= What the exercise asks =
Where an entry holds an image, leave the image out; otherwise reproduce the entry exactly.

= Source data =
-- Opening Marker --
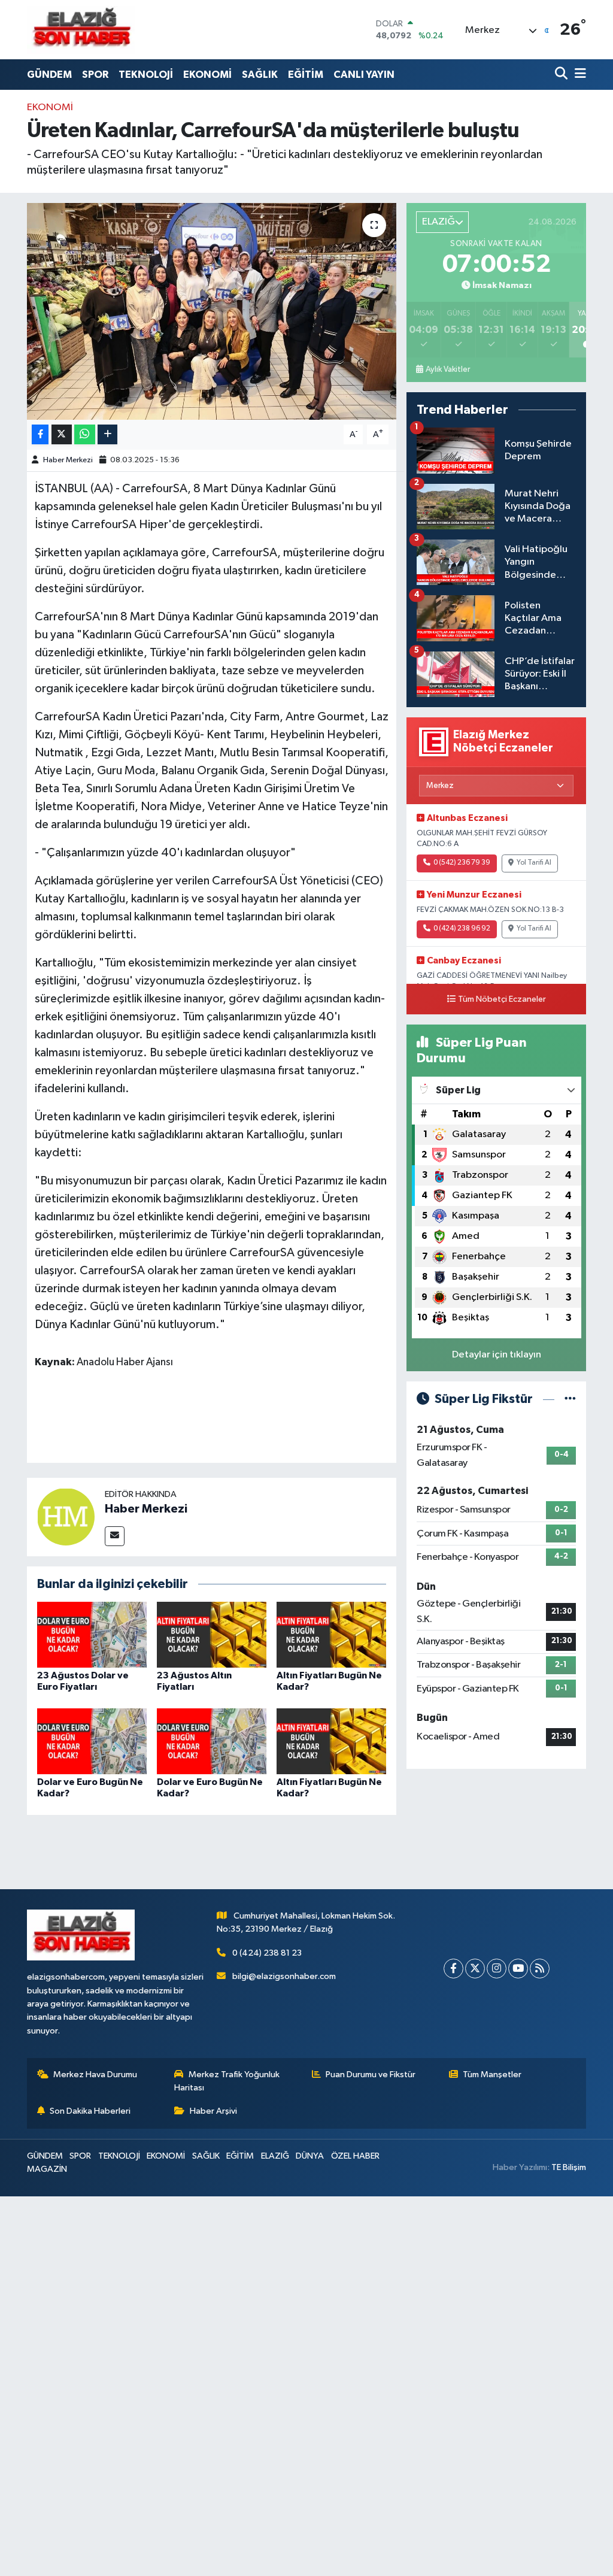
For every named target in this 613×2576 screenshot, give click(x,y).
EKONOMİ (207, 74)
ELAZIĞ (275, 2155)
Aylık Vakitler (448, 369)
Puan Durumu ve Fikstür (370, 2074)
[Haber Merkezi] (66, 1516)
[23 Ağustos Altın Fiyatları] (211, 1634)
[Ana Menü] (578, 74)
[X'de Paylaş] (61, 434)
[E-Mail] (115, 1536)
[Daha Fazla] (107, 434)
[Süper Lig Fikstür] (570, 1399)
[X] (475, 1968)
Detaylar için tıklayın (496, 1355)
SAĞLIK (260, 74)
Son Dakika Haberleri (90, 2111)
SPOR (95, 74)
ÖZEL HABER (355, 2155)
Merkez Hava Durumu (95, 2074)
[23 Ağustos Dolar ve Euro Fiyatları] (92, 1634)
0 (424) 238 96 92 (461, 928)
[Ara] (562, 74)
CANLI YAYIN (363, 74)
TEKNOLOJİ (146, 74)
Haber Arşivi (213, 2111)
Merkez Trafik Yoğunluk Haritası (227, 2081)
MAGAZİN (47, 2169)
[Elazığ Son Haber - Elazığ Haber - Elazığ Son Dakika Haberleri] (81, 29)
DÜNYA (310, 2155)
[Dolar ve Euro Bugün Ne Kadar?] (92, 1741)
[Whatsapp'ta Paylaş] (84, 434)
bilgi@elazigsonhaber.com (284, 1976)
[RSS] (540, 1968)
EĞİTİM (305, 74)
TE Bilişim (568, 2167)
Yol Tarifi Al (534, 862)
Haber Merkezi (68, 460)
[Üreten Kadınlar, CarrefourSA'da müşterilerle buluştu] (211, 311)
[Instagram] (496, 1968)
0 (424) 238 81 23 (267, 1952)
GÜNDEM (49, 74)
-- Closing Marker --
= Exercise result =
For every named target in this 613×2576 screenshot, give click(x,y).
EKONOMİ (207, 74)
ELAZIĞ (275, 2155)
Aylık Vakitler (448, 369)
Puan Durumu ve Fikstür (370, 2074)
[Haber Merkezi] (66, 1516)
[23 Ağustos Altın Fiyatları] (211, 1634)
[Ana Menü] (578, 74)
[X'de Paylaş] (61, 434)
[E-Mail] (115, 1536)
[Daha Fazla] (107, 434)
[Süper Lig Fikstür] (570, 1399)
[X] (475, 1968)
Detaylar için tıklayın (496, 1355)
SAĞLIK (260, 74)
Son Dakika Haberleri (90, 2111)
SPOR (95, 74)
ÖZEL HABER (355, 2155)
Merkez Hava Durumu (95, 2074)
[23 Ağustos Dolar ve Euro Fiyatları] (92, 1634)
0 (424) 238 96 92 (461, 928)
[Ara] (562, 74)
CANLI YAYIN (363, 74)
TEKNOLOJİ (146, 74)
Haber Arşivi (213, 2111)
Merkez Trafik Yoğunluk Haritası (227, 2081)
MAGAZİN (47, 2169)
[Elazığ Son Haber - Elazığ Haber - Elazığ Son Dakika Haberleri] (81, 29)
DÜNYA (310, 2155)
[Dolar ve Euro Bugün Ne Kadar?] (92, 1741)
[Whatsapp'ta Paylaş] (84, 434)
bilgi@elazigsonhaber.com (284, 1976)
[RSS] (540, 1968)
EĞİTİM (305, 74)
TE Bilişim (568, 2167)
Yol Tarifi Al (534, 862)
Haber Merkezi (68, 460)
[Üreten Kadınlar, CarrefourSA'da müşterilerle buluştu] (211, 311)
[Instagram] (496, 1968)
0 (424) 238 81 23 (267, 1952)
GÜNDEM (49, 74)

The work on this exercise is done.